A bare-bones note-taker. Dead simple to use. Helps keep you on track.
Your notebook was laying open while you worked. You were multi-tasking. You were sporadically jotting down notes. You were working late to meet a deadline. Repeat ad nauseam. Now skip ahead a year or more. You need to write a grad thesis based on those notes.
If you were using pen and paper:
- your notes are probably a mess;
- you will waste a month of Sundays trying to decipher them;
- you might need to defer your graduation.
If you were using
timestampr(CLI):
- your notes were timestamped and filed (by date or topic);
- your notes are now searchable, sortable, and exportable;
- you might have time to go camping this weekend.
timestampr(CLI) lets you jot ultra-quick notes from any terminal.
Each notebook is just a folder on your laptop;
Each page is a .csv file inside that folder;
Each line is:
N,YYYY-MM-DD,HH:MM:SS,Your note text…
Since it is plain text, you can easily grep, sync to the cloud, or open in Excel.
bash
# 1. pick or create a folder for your notebook
stamp notebook # will ask for the path
# 2. pick or create a page
stamp page # name it or press <Enter> for an auto-dated page
# 3. write notes
stamp - fixed issues 42-43
stamp - inoculated flask `#16
| Command & arguments | Action |
|---|---|
stamp - <note text> |
New note |
stamp active |
Display active notebook & page |
stamp page |
Change page |
stamp notebook |
Change notebook |
stamp show ... (head / foot / all / first / last) |
Show notes (first/last 10, all, or very first/last) |
stamp show N (e.g. stamp show 27) |
Show notes at index N (or range N to M) |
stamp times query (e.g. stamp times from 08:00 to 13:00) |
Show notes in range (by dates and/or times) |
stamp clock ... (12h / 24h) |
Convert timestamps on active page to 12h or 24h format |
stamp search keyword |
Search notes containing keyword (case-insensitive) |
For peace of mind, a message like this appears every time a note is added successfully:
stamp success: wetlab_log 2025-07-30 15:42:01 inoculated all flasks for overnight culture…

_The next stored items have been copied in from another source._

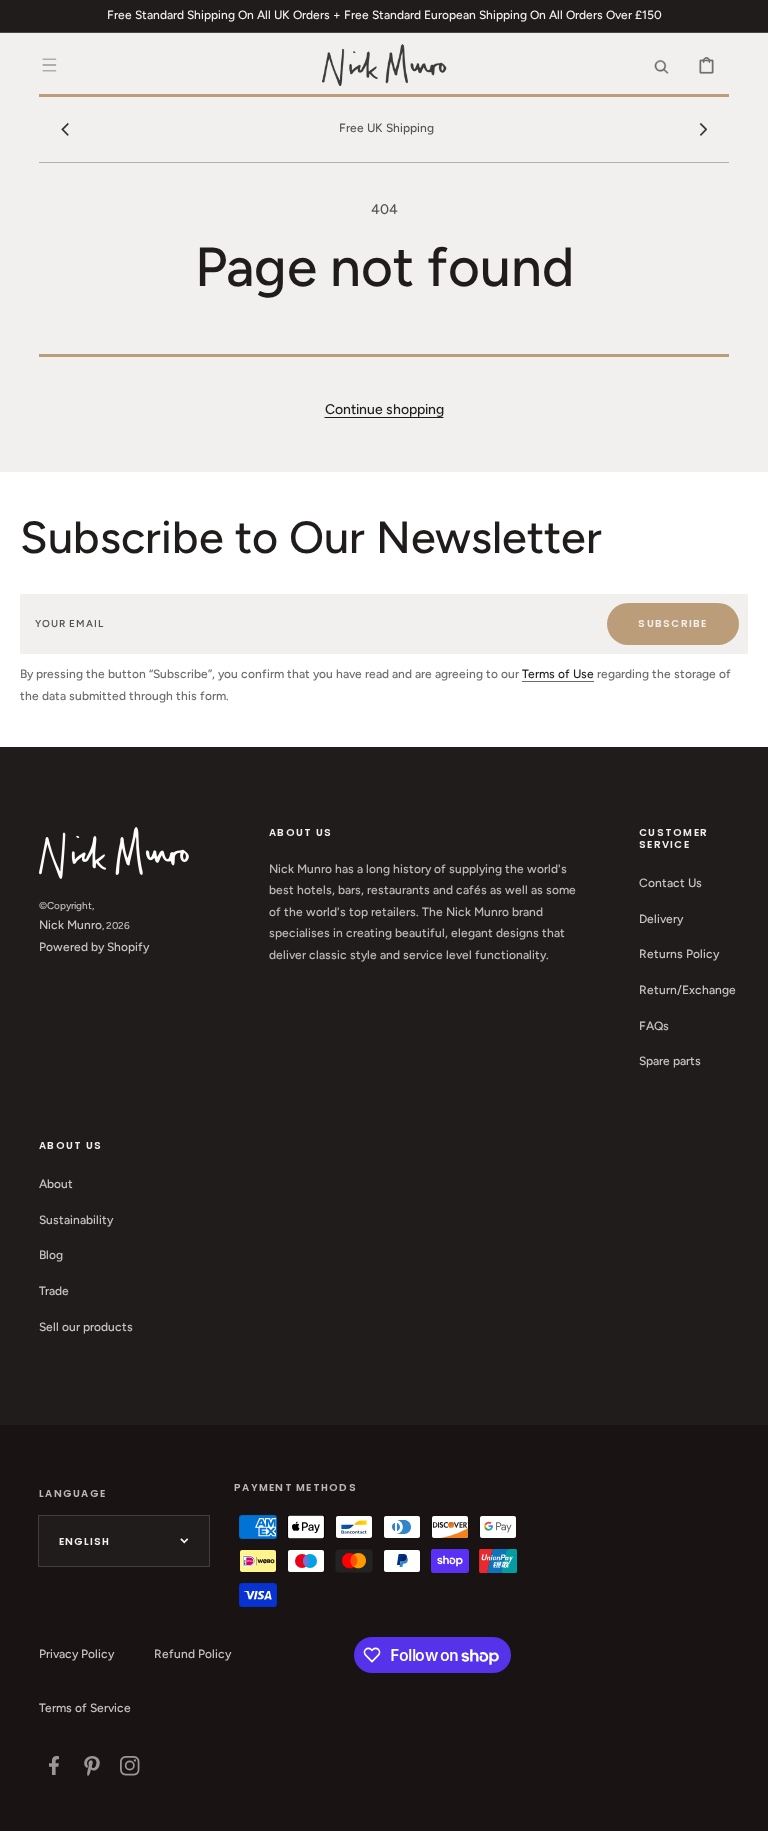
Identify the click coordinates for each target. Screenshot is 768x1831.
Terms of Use (558, 674)
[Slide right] (703, 129)
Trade (54, 1291)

The following characters are accepted without any fuss: . ! ? / \ - _ = + : [ ] % ^ * ~.
Other characters can be used if preceded by a backtick ` including , ; ' ( ) { } | @ # $ & < >.
Use single ' quotes when needed. Double quotation marks are not escaped with backticks.
Some characters like &, |, (, ), {, }, [, ], and others are interpreted by your shell before stamp sees them. Use one of the approaches below:
stamp -
note> fix @mentions & quotes 'single', hash #, pipe |, braces { } [ ] ( ) , commas
printf '%s' 'ALL SPECIALS: # & @ ( { [ | , } ] ) ^ ~ ! $ % * +' | stamp -
Use single quotes for literal text and double a single quote inside:
stamp - 'fix @mentions & quotes single, hash #, pipe |, braces { } [ ] ( ) , commas'
stamp - 'Don''t break single quotes'
Prefer interactive mode (stamp -) or escape operators with ^ when using quotes:
stamp - "fix @mentions & quotes single, hash #, pipe ^|, braces { } [ ] ( ) , commas"
Use single quotes for literal text; escape a single quote by closing and reopening:
stamp - 'fix @mentions & quotes single, hash #, pipe |, braces { } [ ] ( ) , commas'
stamp - 'Don'\''t break single quotes'
CSV safety: Notes are saved with
csv.writer, so commas and quotes are handled correctly.
py -m pip install git+https://github.com/Donnie-McFarlane/timestampr.git
git clone https://github.com/Donnie-McFarlane/timestampr.git
cd timestampr
py -m pip install .
bash
pip install git+https://github.com/Donnie-McFarlane/timestampr.git
bash
git clone https://github.com/Donnie-McFarlane/timestampr.git
cd timestampr
pip install .
Runtime: Python ≥ 3.8 and the standard library – no external packages required.
Packaging-time: setuptools (installed automatically by pip). The CLI works
on Linux, macOS and Windows when a compatible Python interpreter is available.
| Item | Location |
|---|---|
| User config | ~/.timestampr/config.json (on Windows: C:\Users\<you>\.timestampr\config.json) |
| Notebook folder | path provided by stamp notebook |
| Page files | <notebook>/<page>.csv |
Because everything is plain text, simply back-up or sync your notebook folder (e.g. with Git, Dropbox, OneDrive, etc.).
py -m pip uninstall timestampr # removes the CLI tool
rm -rf ~/.timestampr # removes stored config
bash
pip uninstall timestampr # removes the CLI tool
rm -rf ~/.timestampr # removes stored config
Thanks for reading! I hope my little side-quest here helps you to stay organized and save a bit of time for yourself.